Thursday, August 10, 2017






Michel Foucault

"I don't feel that it is necessary to know exaclty what I am. The main interest in life and work is to become someone else that you were not in the beginning".





MICHEL FOUCAULT



Michel Foucault " I don't feel that it is necessary to know exactly what I am. The main interest in life and work is to become someone else that you were not in the beginning".

Michel Foucault was born in October 15, 1926 in Poiters,France. He Died June 24,1984 at Paris, France at the age of 57. Foucault’s theories primarily addressed the relationship between power and knowledge, and how they are used as a form of social control through societal institutions. Though often cited as a post-structuralist and postmodernist, Foucault rejected these labels, preferring to present his thought as a critical history of modernity. His thought has influenced academics, especially those working in sociology, cultural studies, literary theory and critical theory. Activist groups have also found his theories compelling. Born in Poitiers, France, into an upper-middle-class family, Foucault was educated at the Lycée Henri-IV, at the École Normale Supérieure, where he developed an interest in philosophy and came under the influence of his tutors Jean Hyppolite and Louis Althusser, and at the University of Paris (Sorbonne), where he earned degrees in philosophy and psychology. After several years as a cultural diplomat abroad, he returned to France and published his first major book, The History of Madness.

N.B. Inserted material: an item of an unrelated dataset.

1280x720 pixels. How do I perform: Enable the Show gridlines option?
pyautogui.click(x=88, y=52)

After obtaining work between 1960 and 1966 at the University of Clermont-Ferrand, he produced The Birth of the Clinic and The Order of Things, publications which displayed his increasing involvement with structuralism, from which he later distanced himself.

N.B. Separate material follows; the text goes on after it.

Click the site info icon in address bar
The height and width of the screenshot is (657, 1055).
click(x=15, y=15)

These first three histories exemplified a historiographical technique Foucault was developing called "archaeology". Foucault's first biographer, Didier Eribon, described the philosopher as "a complex, many-sided character", and that "under one mask there is always another". He also noted that he exhibited an "enormous capacity for work". At the ENS, Foucault's classmates unanimously summed him up as a figure who was both "disconcerting and strange" and "a passionate worker". As he aged, his personality changed: Eribon noted that while he was a "tortured adolescent", post-1960, he had become "a radiant man, relaxed and cheerful", even being described by those who worked with him as a dandy. He noted that in 1969, Foucault embodied the idea of "the militant intellectual".
Foucault was a fan of classical music, particularly enjoying the work of Johann Sebastian Bach and Wolfgang Amadeus Mozart. Foucault became known for wearing turtleneck jumpers. After his death, Foucault's friend Georges Dumézil described him as having possessed "a profound kindness and goodness", also exhibiting an "intelligence [that] literally knew no bounds.”
Foucault was an atheist. His life-partner Daniel Defert inherited his estate. Foucault explained that his work was less about analysing power as a phenomenon than about trying to characterise the different ways in which contemporary society has expressed the use of power to "objectivise subjects." These have taken three broad forms: one involving scientific authority to classify and 'order' knowledge about human populations. A second, and related form, has been to categorise and 'normalise' human subjects (by identifying madness, illness, physical features, and so on). The third relates to the manner in which the impulse to fashion sexual identities and train one's own body to engage in routines and practices ends up reproducing certain patterns within a given society. In addition to his philosophical work, Foucault also wrote on literature. Death and the Labyrinth: The World of Raymond Roussel was published in 1963, and translated into English in 1986. It is Foucault's only book-length work on literature. Foucault described it as "by far the book I wrote most easily, with the greatest pleasure, and most rapidly." Foucault explores theory, criticism, and psychology with reference to the texts of Raymond Roussel, one of the first notable experimental writers.